§ Task prompt
Every line below must be copied as written, except for pictures.

Records drawn from a dataset:
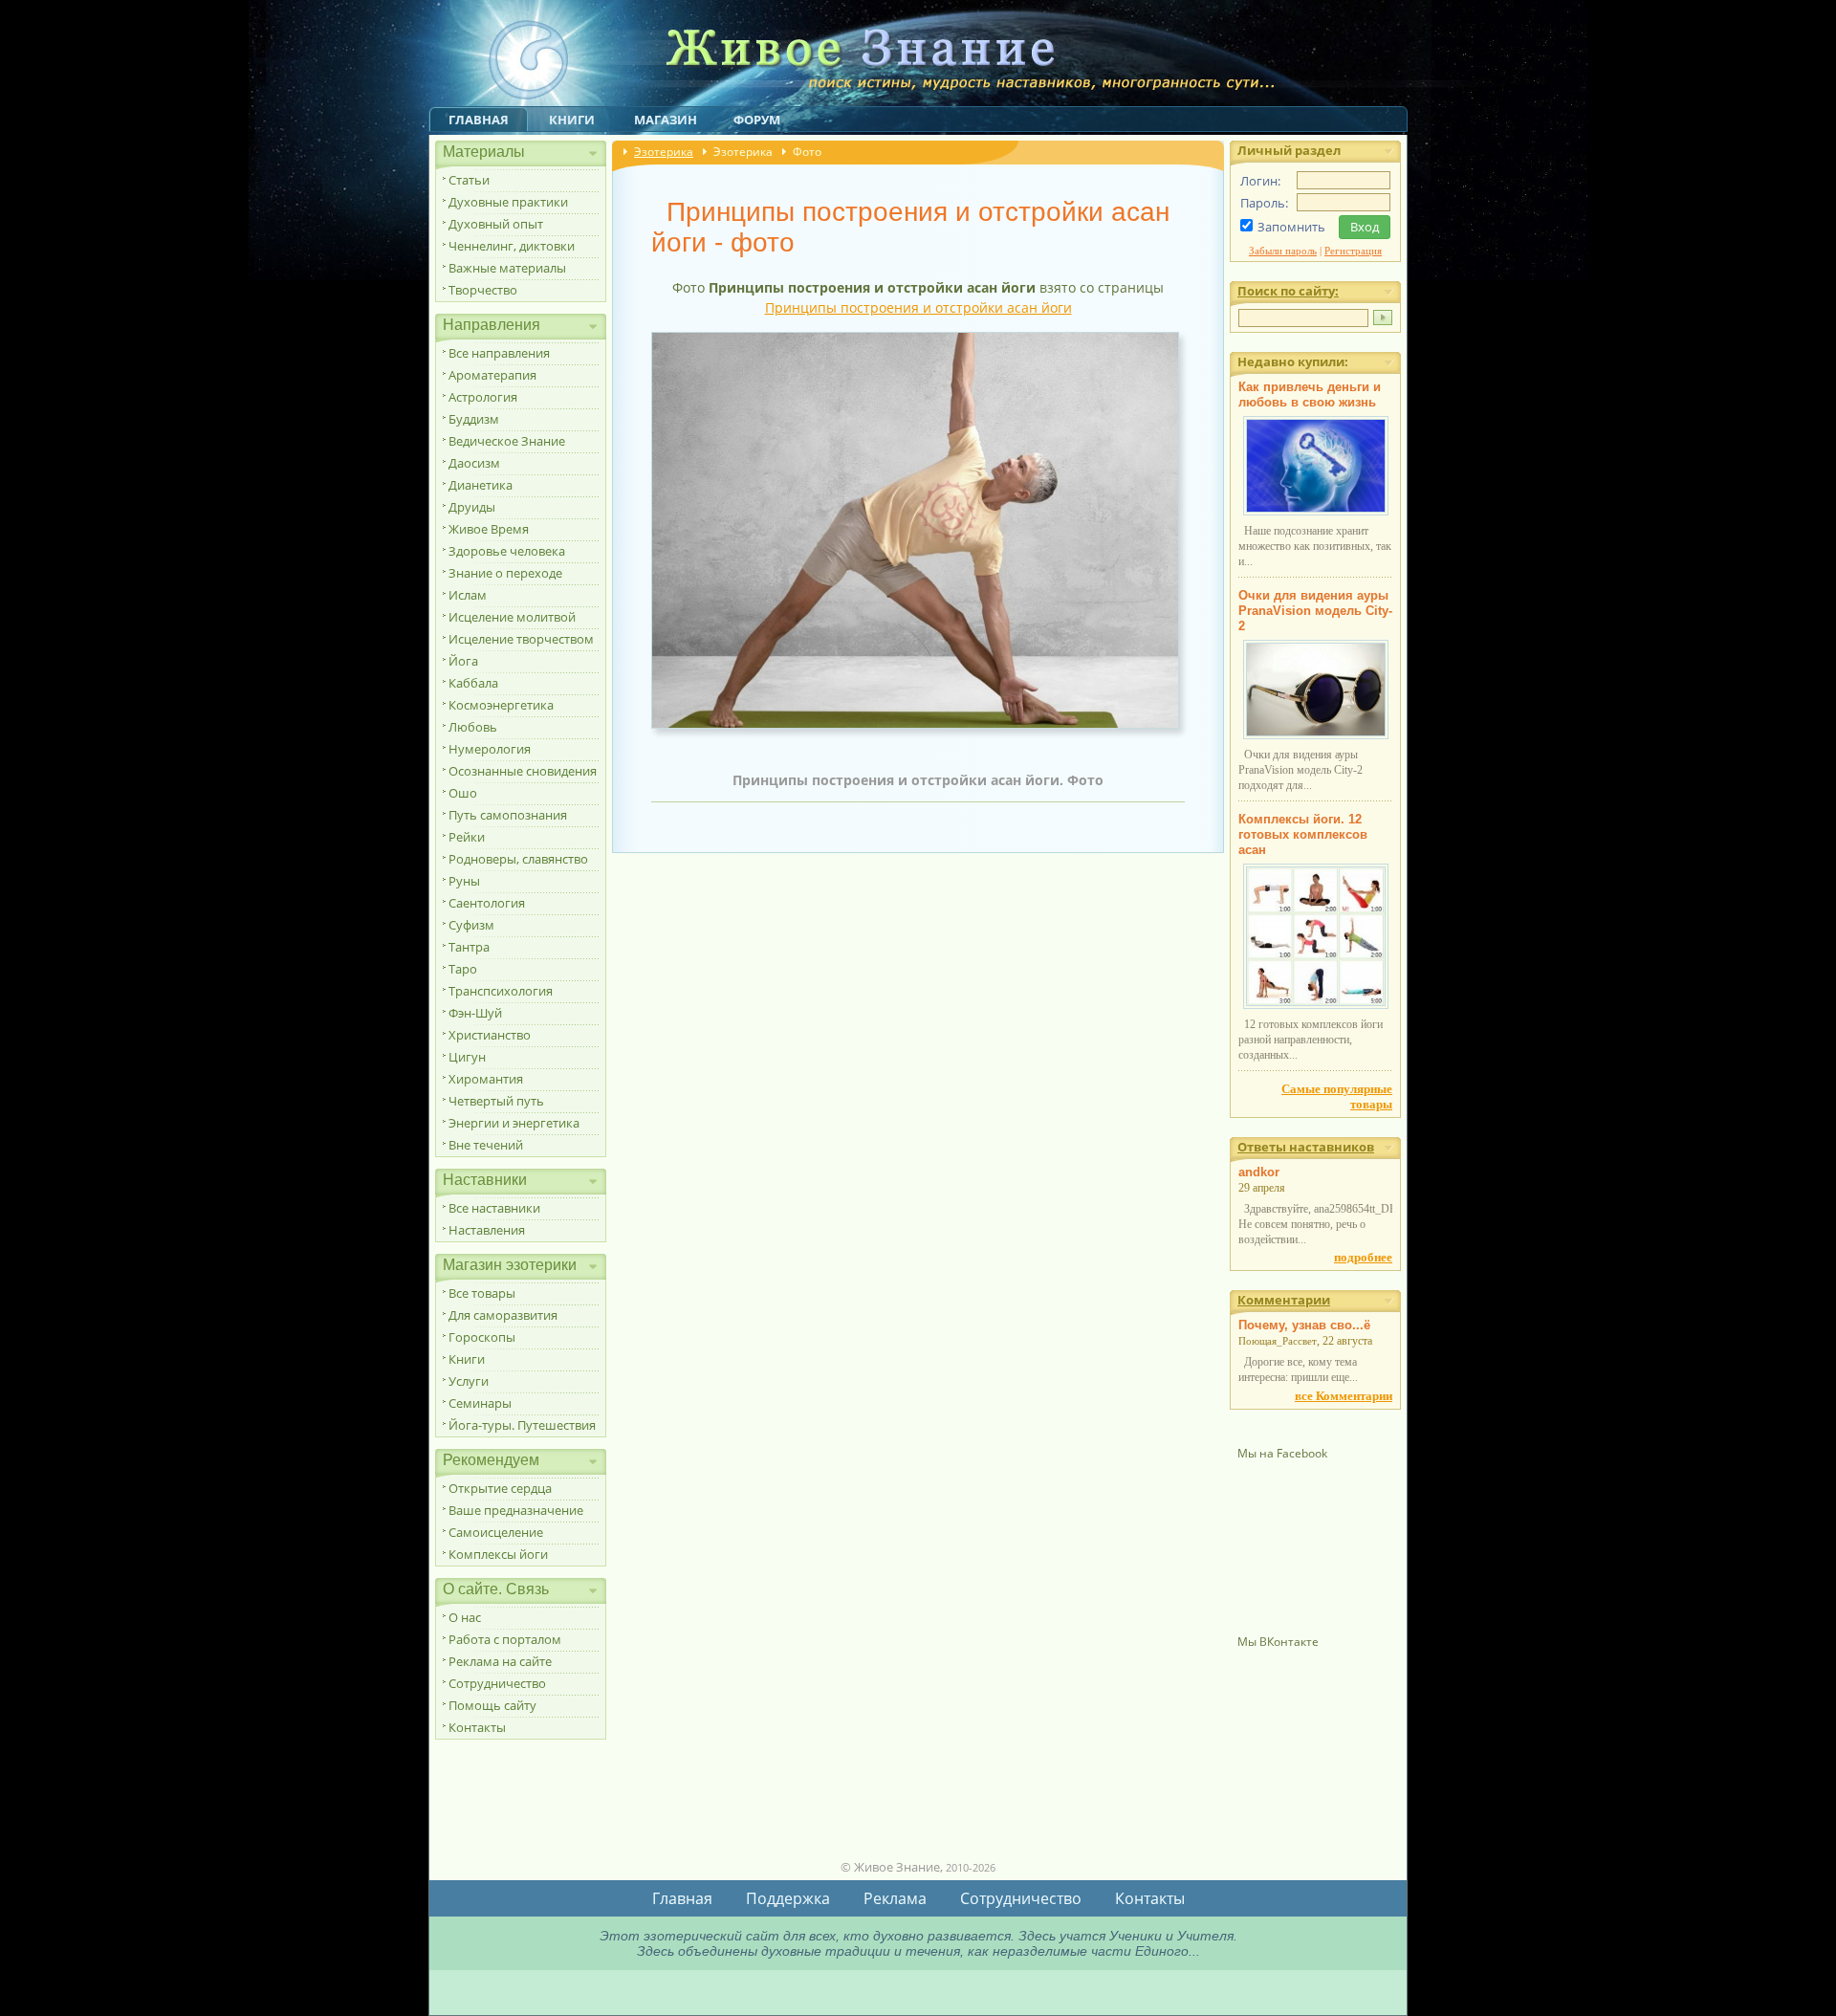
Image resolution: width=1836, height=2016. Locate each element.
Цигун (467, 1056)
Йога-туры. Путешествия (522, 1425)
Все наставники (494, 1207)
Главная (478, 119)
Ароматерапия (492, 374)
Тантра (469, 946)
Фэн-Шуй (475, 1012)
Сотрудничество (497, 1683)
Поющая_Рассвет (1277, 1341)
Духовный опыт (495, 223)
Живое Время (488, 528)
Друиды (471, 506)
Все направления (499, 353)
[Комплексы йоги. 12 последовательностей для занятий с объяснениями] (1315, 1005)
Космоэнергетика (501, 704)
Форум (756, 119)
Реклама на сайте (500, 1661)
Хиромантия (485, 1078)
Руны (464, 880)
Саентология (486, 902)
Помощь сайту (492, 1705)
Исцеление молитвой (512, 616)
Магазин (665, 119)
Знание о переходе (505, 572)
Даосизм (474, 462)
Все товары (481, 1293)
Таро (462, 968)
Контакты (477, 1727)
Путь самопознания (507, 814)
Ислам (467, 594)
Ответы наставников (1305, 1146)
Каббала (473, 682)
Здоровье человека (506, 550)
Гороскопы (481, 1337)
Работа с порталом (504, 1639)
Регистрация (1353, 250)
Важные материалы (507, 267)
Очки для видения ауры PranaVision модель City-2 (1315, 610)
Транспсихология (500, 990)
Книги (572, 119)
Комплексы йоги (498, 1554)
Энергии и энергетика (513, 1122)
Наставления (486, 1229)
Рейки (466, 836)
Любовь (472, 726)
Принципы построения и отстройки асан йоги (918, 307)
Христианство (489, 1034)
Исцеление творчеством (521, 638)
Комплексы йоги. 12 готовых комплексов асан (1302, 834)
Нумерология (489, 748)
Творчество (482, 289)
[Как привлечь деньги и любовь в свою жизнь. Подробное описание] (1315, 511)
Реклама (895, 1898)
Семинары (480, 1403)
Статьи (469, 179)
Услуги (468, 1381)
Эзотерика (663, 151)
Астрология (482, 396)
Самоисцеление (495, 1532)
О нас (464, 1617)
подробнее (1363, 1257)
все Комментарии (1343, 1396)
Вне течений (485, 1144)
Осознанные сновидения (522, 770)
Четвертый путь (496, 1100)
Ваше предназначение (515, 1510)
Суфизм (471, 924)
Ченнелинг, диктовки (511, 245)
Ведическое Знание (506, 440)
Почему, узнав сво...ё (1304, 1325)
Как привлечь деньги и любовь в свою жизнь (1309, 394)
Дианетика (480, 484)
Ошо (462, 792)
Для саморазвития (502, 1315)
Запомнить (1291, 226)
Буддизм (473, 418)
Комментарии (1283, 1299)
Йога (463, 660)
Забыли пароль (1283, 250)
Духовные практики (508, 201)
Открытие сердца (500, 1488)
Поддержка (788, 1898)
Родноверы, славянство (518, 858)
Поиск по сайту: (1288, 290)
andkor (1258, 1172)
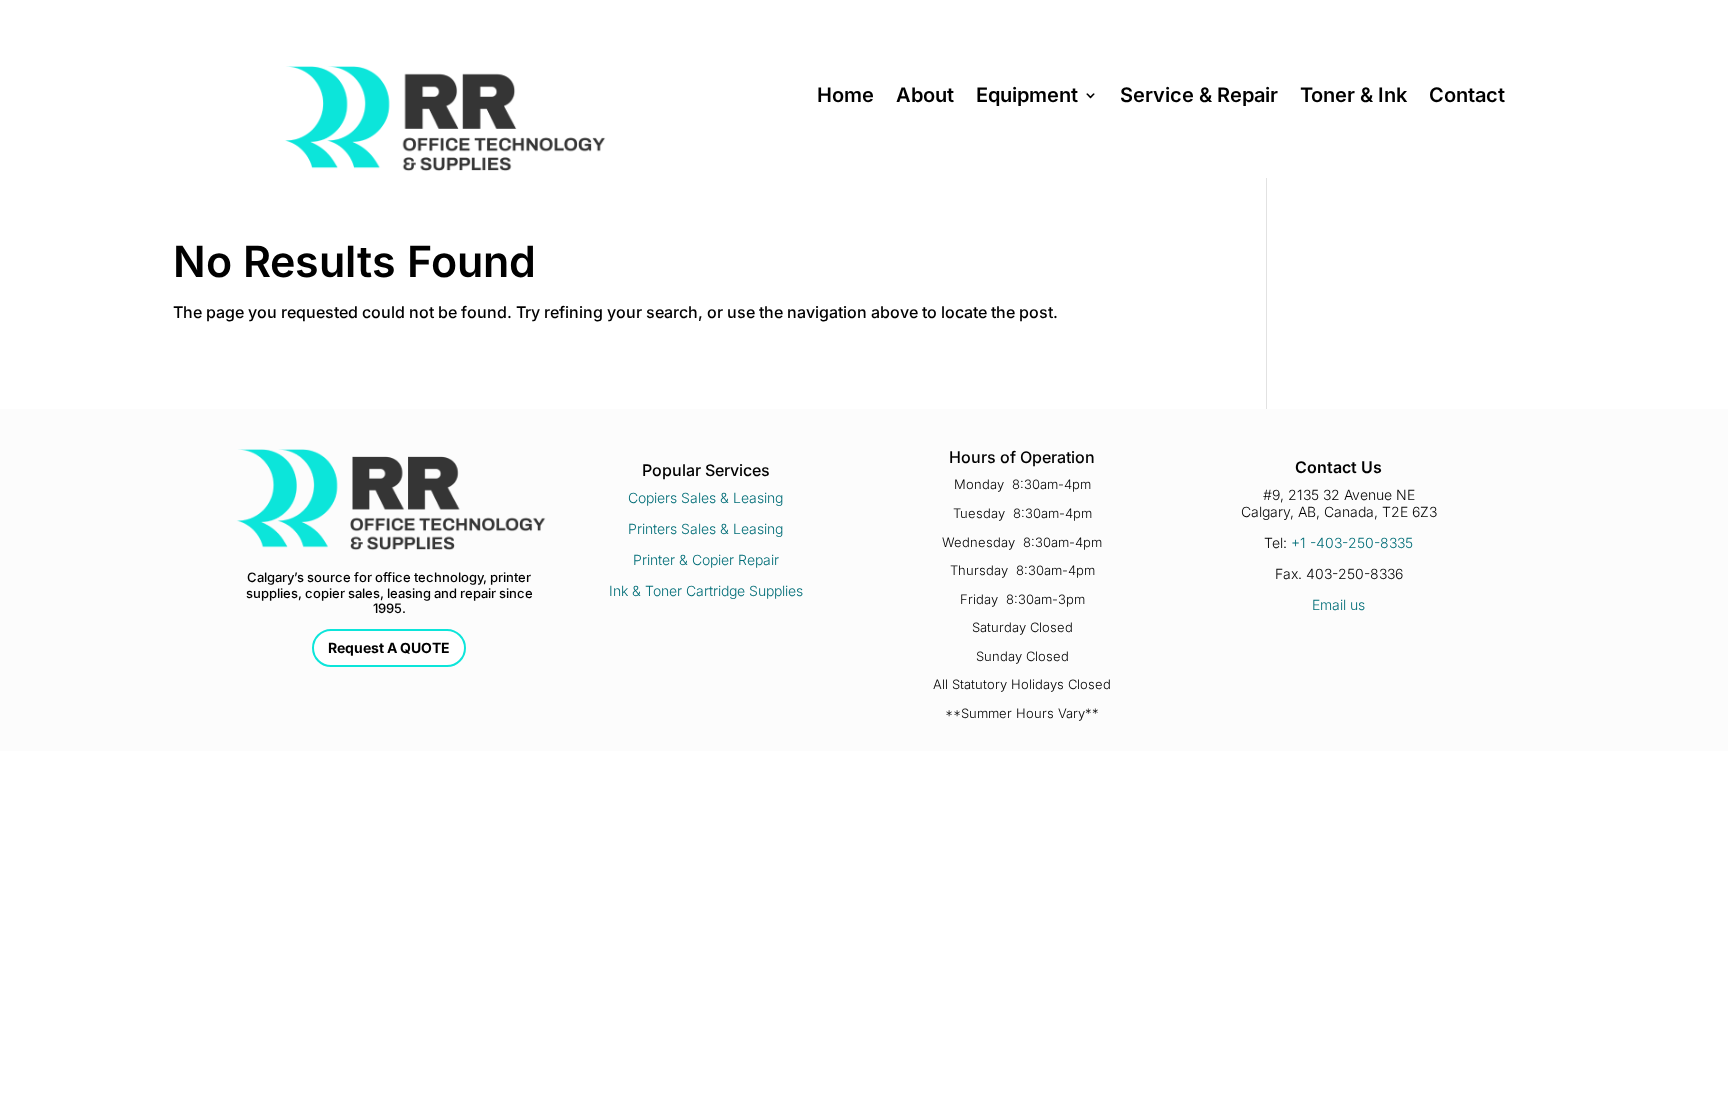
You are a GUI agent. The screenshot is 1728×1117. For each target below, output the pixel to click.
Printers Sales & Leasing (705, 528)
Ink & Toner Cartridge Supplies (706, 590)
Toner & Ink (1353, 97)
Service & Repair (1199, 97)
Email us (1338, 604)
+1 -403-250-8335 (1352, 542)
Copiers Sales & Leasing (705, 497)
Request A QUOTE (389, 647)
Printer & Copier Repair (706, 559)
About (925, 97)
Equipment (1027, 97)
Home (845, 97)
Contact (1467, 97)
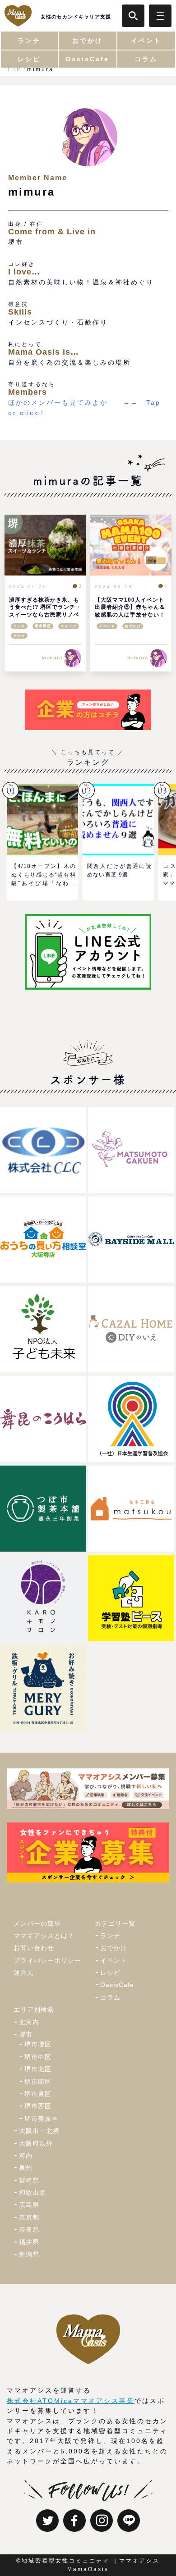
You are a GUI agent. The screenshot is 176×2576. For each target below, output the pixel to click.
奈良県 (29, 2229)
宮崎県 (29, 2180)
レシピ (110, 1972)
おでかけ (133, 626)
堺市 (25, 2034)
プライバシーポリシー (47, 1960)
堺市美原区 (41, 2118)
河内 (25, 2155)
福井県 (29, 2242)
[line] (128, 2520)
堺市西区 (37, 2106)
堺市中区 (37, 2056)
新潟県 (29, 2254)
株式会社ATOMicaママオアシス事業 (70, 2400)
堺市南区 (37, 2081)
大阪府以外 (36, 2143)
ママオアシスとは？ (44, 1935)
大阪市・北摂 (39, 2130)
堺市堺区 (43, 626)
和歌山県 (32, 2192)
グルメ (19, 636)
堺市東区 (37, 2093)
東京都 (29, 2217)
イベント (107, 626)
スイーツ (68, 626)
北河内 (29, 2022)
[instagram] (101, 2520)
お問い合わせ (34, 1947)
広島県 (29, 2204)
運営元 (24, 1972)
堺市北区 (37, 2069)
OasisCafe (117, 1984)
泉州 (25, 2167)
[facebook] (74, 2520)
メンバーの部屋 (37, 1923)
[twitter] (47, 2520)
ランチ (19, 626)
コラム (110, 1997)
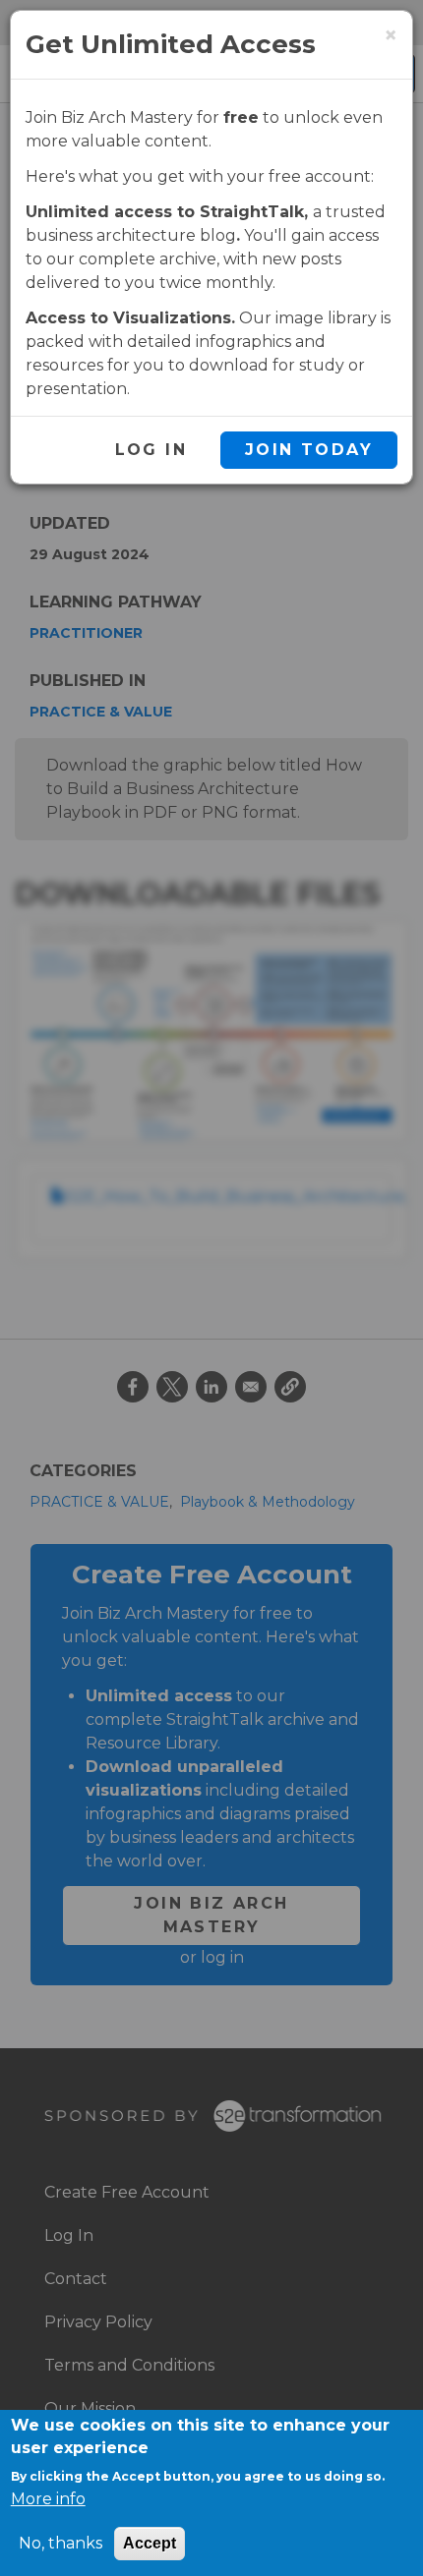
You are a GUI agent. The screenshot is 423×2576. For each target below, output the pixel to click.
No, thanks (60, 2543)
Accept (149, 2543)
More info (48, 2499)
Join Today (309, 449)
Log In (151, 449)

§ Result below
Image resolution: width=1836, height=2016. Locate each element.
Цигун (467, 1056)
Йога-туры. Путешествия (522, 1425)
Все наставники (494, 1207)
Главная (478, 119)
Ароматерапия (492, 374)
Тантра (469, 946)
Фэн-Шуй (475, 1012)
Сотрудничество (497, 1683)
Поющая_Рассвет (1277, 1341)
Духовный опыт (495, 223)
Живое Время (488, 528)
Друиды (471, 506)
Все направления (499, 353)
[Комплексы йоги. 12 последовательностей для занятий с объяснениями] (1315, 1005)
Космоэнергетика (501, 704)
Форум (756, 119)
Реклама на сайте (500, 1661)
Хиромантия (485, 1078)
Руны (464, 880)
Саентология (486, 902)
Помощь сайту (492, 1705)
Исцеление молитвой (512, 616)
Магазин (665, 119)
Знание о переходе (505, 572)
Даосизм (474, 462)
Все товары (481, 1293)
Таро (462, 968)
Контакты (477, 1727)
Путь самопознания (507, 814)
Ислам (467, 594)
Ответы наставников (1305, 1146)
Каббала (473, 682)
Здоровье человека (506, 550)
Гороскопы (481, 1337)
Работа с порталом (504, 1639)
Регистрация (1353, 250)
Важные материалы (507, 267)
Очки для видения ауры PranaVision модель City-2 (1315, 610)
Транспсихология (500, 990)
Книги (572, 119)
Комплексы йоги (498, 1554)
Энергии и энергетика (513, 1122)
Наставления (486, 1229)
Рейки (466, 836)
Любовь (472, 726)
Принципы построения и отстройки асан йоги (918, 307)
Христианство (489, 1034)
Исцеление творчеством (521, 638)
Комплексы йоги. 12 готовых комплексов асан (1302, 834)
Нумерология (489, 748)
Творчество (482, 289)
[Как привлечь деньги и любовь в свою жизнь. Подробное описание] (1315, 511)
Реклама (895, 1898)
Семинары (480, 1403)
Статьи (469, 179)
Услуги (468, 1381)
Эзотерика (663, 151)
Астрология (482, 396)
Самоисцеление (495, 1532)
О нас (464, 1617)
подробнее (1363, 1257)
все Комментарии (1343, 1396)
Вне течений (485, 1144)
Осознанные сновидения (522, 770)
Четвертый путь (496, 1100)
Ваше предназначение (515, 1510)
Суфизм (471, 924)
Ченнелинг, диктовки (511, 245)
Ведическое Знание (506, 440)
Почему, узнав сво...ё (1304, 1325)
Как привлечь деньги и любовь в свою жизнь (1309, 394)
Дианетика (480, 484)
Ошо (462, 792)
Для саморазвития (502, 1315)
Запомнить (1291, 226)
Буддизм (473, 418)
Комментарии (1283, 1299)
Йога (463, 660)
Забыли пароль (1283, 250)
Духовные практики (508, 201)
Открытие сердца (500, 1488)
Поддержка (788, 1898)
Родноверы, славянство (518, 858)
Поиск по сайту: (1288, 290)
andkor (1258, 1172)
You are a GUI agent. The screenshot is 1728×1117. For each target below, output the pixel to click.
Printers Sales & Leasing (705, 528)
Ink & Toner Cartridge Supplies (706, 590)
Toner & Ink (1353, 97)
Service & Repair (1199, 97)
Email us (1338, 604)
+1 -403-250-8335 (1352, 542)
Copiers Sales & Leasing (705, 497)
Request A QUOTE (389, 647)
Printer & Copier Repair (706, 559)
About (925, 97)
Equipment (1027, 97)
Home (845, 97)
Contact (1467, 97)
You are a GUI agent. The screenshot is 176×2576. For each target below, output the pixel to click.
奈良県 (29, 2229)
宮崎県 (29, 2180)
レシピ (110, 1972)
おでかけ (133, 626)
堺市 (25, 2034)
プライバシーポリシー (47, 1960)
堺市美原区 (41, 2118)
河内 (25, 2155)
福井県 (29, 2242)
[line] (128, 2520)
堺市西区 (37, 2106)
堺市中区 (37, 2056)
新潟県 (29, 2254)
株式会社ATOMicaママオアシス事業 (70, 2400)
堺市南区 (37, 2081)
大阪府以外 (36, 2143)
ママオアシスとは？ (44, 1935)
大阪市・北摂 (39, 2130)
堺市堺区 (43, 626)
和歌山県 (32, 2192)
グルメ (19, 636)
堺市東区 (37, 2093)
東京都 (29, 2217)
イベント (107, 626)
スイーツ (68, 626)
北河内 (29, 2022)
[instagram] (101, 2520)
お問い合わせ (34, 1947)
広島県 (29, 2204)
運営元 (24, 1972)
堺市北区 (37, 2069)
OasisCafe (117, 1984)
泉州 (25, 2167)
[facebook] (74, 2520)
メンバーの部屋 (37, 1923)
[twitter] (47, 2520)
ランチ (19, 626)
コラム (110, 1997)
You are a GUI agent. The screenshot is 423×2576. For each target below, output the pixel to click.
No, thanks (60, 2543)
Accept (149, 2543)
More info (48, 2499)
Join Today (309, 449)
Log In (151, 449)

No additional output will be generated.